Member of the Lebanese Parliament

Personal details
- Born: 12 June 1953 (age 72) Mlikh
- Citizenship: Lebanese
- Alma mater: London Business School, Institute of Oriental Studies of the Russian Academy of Sciences
- Occupation: Politician

= Amal Abou Zeid =

Amal Abou Zeid (born 12 June 1953) is a former Member of the Lebanese Parliament. He was a member of the National Commission for Economy, Trade, Industry and Planning in the Lebanese Parliament. He served as the advisor to Lebanese President Gen. Michel Aoun for the Lebanese-Russian Affairs between 2016 and 2022.

==Biography==
Born in Mlikh, Abou Zeid completed his education at Good Shepherd School, then moved to the United Kingdom to pursue his academic studies where he obtained his master's degree from The London Business School.

Amal Abou Zeid established his first investment company in London under the name of “ADICO Investment Corporation” in 1980. Abou Zeid expanded the business of “ADICO Investment Corporation” in 2000, through establishing the company in Moscow – Russia and worked on enhancing the Business & Economical relation between the Russian and Lebanese Diaspora.
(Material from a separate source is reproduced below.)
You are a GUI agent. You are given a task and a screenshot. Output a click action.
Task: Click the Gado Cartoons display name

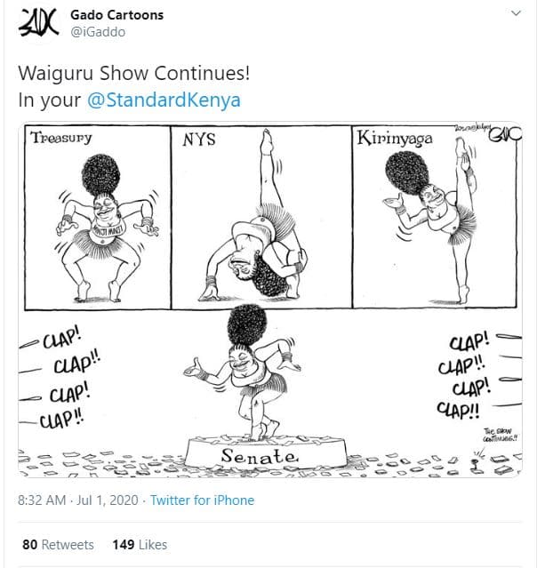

In 2001 Abou Zeid co-founded and then became a Member of the American Lebanese Chamber of Commerce, an official non-profit organization aiming at facilitating and developing business and trade relations between Lebanon and the United States. He also became a member of the International Chamber of Commerce -Lebanon, in 2002.

Amal Abou Zeid is an activist in the Maronite community. He was appointed in 2009 member of the Lebanese Maronite diaspora Foundation which aims to reconnect Lebanese Maronite emigrants around the world with their native country through continuous communication and cooperation, management of important emigration affairs and by pushing non-registered Lebanese emigrants to register themselves and their families with the Lebanese state to obtain citizenship.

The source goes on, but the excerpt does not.